Many dancers struggle to refine this technique on the pole especially in the leg and foot area and it’s no wonder given the enormous feat we are requiring our bodies to do while at the same time protecting ourselves from a fall or injury – pointing our toes can sometimes be the last thing we’re thinking about.
For me, creating consistent, aesthetically pleasing leg and toe lines begin from the thigh.

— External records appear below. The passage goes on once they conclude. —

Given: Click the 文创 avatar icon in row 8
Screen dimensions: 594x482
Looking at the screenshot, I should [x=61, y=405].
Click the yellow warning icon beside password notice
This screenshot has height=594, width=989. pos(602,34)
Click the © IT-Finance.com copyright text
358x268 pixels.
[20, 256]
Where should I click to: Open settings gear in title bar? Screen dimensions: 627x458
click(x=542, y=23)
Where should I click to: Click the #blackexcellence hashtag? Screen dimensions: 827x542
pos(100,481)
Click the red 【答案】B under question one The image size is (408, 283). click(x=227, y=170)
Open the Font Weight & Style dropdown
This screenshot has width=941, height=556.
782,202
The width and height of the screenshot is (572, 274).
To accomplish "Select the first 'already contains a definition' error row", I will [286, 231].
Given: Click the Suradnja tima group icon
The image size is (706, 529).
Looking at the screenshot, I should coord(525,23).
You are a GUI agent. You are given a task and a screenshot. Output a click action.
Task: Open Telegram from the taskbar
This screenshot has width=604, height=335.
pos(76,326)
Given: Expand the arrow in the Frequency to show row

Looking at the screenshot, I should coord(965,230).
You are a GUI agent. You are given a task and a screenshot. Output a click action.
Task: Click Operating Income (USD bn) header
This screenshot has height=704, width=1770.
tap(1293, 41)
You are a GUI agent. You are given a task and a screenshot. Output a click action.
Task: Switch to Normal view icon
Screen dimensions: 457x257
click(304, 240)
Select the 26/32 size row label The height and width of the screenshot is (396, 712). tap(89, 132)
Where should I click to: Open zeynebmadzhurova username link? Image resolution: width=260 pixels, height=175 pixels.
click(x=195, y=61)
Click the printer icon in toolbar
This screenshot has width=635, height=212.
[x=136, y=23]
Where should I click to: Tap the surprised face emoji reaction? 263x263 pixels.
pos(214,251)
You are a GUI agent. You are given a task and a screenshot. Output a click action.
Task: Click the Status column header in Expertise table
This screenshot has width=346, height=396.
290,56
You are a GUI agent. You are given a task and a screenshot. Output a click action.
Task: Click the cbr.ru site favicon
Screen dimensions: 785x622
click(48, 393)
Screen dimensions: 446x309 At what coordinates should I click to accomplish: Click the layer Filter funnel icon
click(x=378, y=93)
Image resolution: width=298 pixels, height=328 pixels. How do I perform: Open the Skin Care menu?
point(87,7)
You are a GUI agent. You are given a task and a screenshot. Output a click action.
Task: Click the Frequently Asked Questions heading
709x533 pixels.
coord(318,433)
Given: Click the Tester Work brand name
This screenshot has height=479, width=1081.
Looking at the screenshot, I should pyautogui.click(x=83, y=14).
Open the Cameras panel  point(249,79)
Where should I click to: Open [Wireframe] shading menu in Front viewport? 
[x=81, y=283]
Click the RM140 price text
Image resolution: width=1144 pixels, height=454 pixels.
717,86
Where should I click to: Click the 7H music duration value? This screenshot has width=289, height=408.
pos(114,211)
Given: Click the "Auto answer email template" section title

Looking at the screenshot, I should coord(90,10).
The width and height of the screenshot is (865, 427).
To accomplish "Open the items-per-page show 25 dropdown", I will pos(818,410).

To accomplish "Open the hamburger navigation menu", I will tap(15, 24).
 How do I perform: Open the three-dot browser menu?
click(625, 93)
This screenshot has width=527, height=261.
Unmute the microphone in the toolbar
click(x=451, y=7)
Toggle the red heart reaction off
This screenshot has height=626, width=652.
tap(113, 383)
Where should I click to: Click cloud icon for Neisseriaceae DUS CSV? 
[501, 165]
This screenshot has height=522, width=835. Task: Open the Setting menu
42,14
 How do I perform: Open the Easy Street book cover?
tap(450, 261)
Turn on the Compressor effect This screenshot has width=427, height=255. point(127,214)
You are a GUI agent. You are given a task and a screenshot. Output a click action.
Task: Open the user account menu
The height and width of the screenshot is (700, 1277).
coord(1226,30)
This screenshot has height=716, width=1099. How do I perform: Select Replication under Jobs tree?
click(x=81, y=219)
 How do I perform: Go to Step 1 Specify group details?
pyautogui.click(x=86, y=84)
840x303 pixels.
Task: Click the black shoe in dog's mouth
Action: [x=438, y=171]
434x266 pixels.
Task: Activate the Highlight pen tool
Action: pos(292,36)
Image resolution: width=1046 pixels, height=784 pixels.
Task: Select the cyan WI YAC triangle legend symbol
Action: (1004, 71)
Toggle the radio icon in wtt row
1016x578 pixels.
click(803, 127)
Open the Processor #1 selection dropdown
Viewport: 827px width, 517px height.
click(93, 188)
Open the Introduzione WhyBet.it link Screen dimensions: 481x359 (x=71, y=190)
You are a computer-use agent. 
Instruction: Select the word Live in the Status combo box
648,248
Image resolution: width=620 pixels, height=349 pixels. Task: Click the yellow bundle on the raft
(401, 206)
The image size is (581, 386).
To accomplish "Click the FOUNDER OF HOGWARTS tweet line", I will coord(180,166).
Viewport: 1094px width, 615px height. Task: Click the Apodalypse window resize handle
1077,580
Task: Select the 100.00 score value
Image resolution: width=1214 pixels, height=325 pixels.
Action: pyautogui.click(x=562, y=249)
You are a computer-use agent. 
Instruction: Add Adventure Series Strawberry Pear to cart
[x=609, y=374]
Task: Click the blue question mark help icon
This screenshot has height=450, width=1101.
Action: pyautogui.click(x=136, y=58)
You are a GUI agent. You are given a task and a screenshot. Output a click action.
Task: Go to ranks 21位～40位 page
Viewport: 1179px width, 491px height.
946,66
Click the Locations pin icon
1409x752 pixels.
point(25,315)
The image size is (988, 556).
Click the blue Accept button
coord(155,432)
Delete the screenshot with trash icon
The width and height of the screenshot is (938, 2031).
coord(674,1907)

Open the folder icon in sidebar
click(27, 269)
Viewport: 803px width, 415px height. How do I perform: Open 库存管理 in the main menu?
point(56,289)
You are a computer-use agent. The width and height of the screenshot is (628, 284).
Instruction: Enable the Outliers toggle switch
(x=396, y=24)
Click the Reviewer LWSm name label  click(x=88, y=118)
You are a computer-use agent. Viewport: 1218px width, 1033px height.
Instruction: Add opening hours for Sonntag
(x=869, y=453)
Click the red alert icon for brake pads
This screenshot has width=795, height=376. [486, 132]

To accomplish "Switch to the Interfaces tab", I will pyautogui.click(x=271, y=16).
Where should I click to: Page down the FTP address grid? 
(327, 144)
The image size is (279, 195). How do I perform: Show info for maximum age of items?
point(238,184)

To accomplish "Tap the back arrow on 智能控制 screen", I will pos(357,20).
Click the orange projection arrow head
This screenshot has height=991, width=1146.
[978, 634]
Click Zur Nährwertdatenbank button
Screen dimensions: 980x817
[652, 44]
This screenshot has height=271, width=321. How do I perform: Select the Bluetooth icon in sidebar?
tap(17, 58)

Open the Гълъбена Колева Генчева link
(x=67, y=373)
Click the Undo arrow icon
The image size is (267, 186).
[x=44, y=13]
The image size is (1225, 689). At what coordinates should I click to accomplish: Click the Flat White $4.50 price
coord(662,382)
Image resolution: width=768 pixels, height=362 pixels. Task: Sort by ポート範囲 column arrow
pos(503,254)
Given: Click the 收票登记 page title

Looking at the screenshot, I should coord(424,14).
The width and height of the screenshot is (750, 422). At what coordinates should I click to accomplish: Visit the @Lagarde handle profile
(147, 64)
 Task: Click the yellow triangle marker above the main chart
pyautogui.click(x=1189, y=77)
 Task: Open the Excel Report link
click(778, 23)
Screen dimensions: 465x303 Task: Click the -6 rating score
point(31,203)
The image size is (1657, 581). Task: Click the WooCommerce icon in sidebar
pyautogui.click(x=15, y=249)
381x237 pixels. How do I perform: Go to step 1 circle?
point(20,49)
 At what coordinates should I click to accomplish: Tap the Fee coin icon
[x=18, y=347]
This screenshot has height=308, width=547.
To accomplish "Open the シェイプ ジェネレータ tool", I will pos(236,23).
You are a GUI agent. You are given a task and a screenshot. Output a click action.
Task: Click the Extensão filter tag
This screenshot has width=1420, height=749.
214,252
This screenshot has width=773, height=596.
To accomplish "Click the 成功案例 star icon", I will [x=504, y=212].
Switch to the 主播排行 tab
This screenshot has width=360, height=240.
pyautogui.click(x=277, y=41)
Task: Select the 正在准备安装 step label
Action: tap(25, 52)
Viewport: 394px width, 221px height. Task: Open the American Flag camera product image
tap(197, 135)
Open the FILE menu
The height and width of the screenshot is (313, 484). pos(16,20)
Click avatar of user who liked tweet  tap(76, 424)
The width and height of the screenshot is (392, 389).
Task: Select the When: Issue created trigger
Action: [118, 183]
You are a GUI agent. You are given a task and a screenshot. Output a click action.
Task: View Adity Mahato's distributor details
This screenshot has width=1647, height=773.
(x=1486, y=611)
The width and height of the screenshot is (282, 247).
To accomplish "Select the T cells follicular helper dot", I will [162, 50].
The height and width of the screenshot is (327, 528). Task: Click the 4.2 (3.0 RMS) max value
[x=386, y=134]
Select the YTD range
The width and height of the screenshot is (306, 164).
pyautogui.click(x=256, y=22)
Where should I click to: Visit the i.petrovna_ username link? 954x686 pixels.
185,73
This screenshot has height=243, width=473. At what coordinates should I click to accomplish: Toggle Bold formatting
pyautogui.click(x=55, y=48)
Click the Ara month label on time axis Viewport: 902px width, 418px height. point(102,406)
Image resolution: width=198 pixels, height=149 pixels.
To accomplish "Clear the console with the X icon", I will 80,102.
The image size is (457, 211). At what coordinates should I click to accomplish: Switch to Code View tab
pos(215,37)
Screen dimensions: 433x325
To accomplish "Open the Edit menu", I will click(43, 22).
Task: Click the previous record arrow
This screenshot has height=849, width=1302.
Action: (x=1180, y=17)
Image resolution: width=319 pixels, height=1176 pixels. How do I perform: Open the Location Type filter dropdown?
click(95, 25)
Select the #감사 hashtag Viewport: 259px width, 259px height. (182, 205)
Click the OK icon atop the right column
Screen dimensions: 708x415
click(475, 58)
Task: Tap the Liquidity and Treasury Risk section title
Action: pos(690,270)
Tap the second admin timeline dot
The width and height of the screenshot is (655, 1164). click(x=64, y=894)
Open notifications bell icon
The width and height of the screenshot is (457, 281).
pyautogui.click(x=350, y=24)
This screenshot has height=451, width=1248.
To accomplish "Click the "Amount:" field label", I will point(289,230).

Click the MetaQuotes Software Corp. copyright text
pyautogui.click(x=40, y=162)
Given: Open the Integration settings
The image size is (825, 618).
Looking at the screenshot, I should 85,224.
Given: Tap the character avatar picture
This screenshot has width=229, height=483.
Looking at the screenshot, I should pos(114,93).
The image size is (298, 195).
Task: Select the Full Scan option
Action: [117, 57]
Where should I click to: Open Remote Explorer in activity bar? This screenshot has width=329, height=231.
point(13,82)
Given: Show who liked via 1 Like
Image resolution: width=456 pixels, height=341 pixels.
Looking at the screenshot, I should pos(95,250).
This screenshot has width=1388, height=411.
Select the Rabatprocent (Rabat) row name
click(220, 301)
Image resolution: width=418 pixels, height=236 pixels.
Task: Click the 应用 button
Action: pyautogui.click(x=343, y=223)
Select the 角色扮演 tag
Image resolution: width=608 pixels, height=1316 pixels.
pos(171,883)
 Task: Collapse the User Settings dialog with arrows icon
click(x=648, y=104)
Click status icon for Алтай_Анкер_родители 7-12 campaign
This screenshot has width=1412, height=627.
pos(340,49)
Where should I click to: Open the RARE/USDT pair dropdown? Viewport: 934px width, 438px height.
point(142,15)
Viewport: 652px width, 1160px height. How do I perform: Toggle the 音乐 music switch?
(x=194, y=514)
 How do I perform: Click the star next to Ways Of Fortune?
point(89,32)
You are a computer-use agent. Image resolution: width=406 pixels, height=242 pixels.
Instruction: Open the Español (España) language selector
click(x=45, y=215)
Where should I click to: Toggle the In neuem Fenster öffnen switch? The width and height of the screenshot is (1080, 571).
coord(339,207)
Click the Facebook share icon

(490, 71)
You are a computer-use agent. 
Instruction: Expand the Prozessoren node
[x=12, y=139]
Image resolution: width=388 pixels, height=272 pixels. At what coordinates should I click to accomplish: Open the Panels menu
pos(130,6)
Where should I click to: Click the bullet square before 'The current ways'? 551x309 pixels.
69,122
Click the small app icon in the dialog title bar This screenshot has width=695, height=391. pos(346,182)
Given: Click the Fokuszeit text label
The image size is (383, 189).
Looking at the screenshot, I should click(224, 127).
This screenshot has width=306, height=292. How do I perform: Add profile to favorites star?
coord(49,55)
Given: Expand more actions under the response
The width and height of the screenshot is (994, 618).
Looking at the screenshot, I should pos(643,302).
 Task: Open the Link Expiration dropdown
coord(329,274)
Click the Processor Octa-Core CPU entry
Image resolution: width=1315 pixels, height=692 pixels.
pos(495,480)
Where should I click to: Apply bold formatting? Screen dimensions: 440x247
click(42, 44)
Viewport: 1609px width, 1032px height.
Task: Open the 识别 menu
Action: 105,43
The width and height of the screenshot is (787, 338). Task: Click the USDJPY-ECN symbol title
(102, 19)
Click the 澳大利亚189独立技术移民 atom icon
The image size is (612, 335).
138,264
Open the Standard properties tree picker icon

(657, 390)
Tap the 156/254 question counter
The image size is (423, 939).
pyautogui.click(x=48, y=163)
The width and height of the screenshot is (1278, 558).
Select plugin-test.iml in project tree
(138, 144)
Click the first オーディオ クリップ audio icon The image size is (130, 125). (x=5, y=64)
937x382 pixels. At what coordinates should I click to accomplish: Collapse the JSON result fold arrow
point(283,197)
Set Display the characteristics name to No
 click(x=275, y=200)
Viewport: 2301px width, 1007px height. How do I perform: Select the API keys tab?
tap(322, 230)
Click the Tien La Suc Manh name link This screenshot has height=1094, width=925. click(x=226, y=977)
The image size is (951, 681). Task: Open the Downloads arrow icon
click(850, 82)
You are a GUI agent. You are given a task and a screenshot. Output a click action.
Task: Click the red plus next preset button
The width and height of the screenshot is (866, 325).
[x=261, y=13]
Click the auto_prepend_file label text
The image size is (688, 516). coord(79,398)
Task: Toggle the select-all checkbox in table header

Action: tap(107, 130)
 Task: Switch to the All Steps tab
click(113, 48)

Lie down on your back, legs open into a “V” like position and imagine a spiral extending from the inside of your thigh, up around your knee, spiraling out around your calf, in around your ankle and extending out your big toe. Stick with that thought and just streeeaaatch into it – curl those pinky toes in toward your shoulders with super strong thighs and legs while pressing the arches of you feet in and out. Become familiar with that feeling that runs from your thighs to your pinky toes.
Now take it to the pole…
The more you relax the easier it is to manage your lines. When you’re over gripping due to lack of strength, skill or confidence your lines reflect that strain. Practice, record yourself and watch your footage – before you sleep! (If you are not recording yourself each time you train and immediately watching your movements please take a minute to read the following article so that I may gently try to persuade you to change that practice: LINK). Become aware of the ‘feeling’ of your body in alignment with your actual visual movement.
Another exercise you can try is to dance a freestyle ‘leading’ with your toes – every thought in mind being your toes and let them lead the dance. Doing this will make you more aware of your feet and lines within your usual movements and allows a new strength and purpose to your movement as well.
With consistency and diligence you can train your body to reflect your desired movements.
Lastly, teach yourself to be aware of lines outside of your dance from architecture and nature to shadows and the movement of water. Be mindful of them in your dance and present them in your movements
It’s all in the details – the energy, the intent of a line and where you direct the gaze of your audience.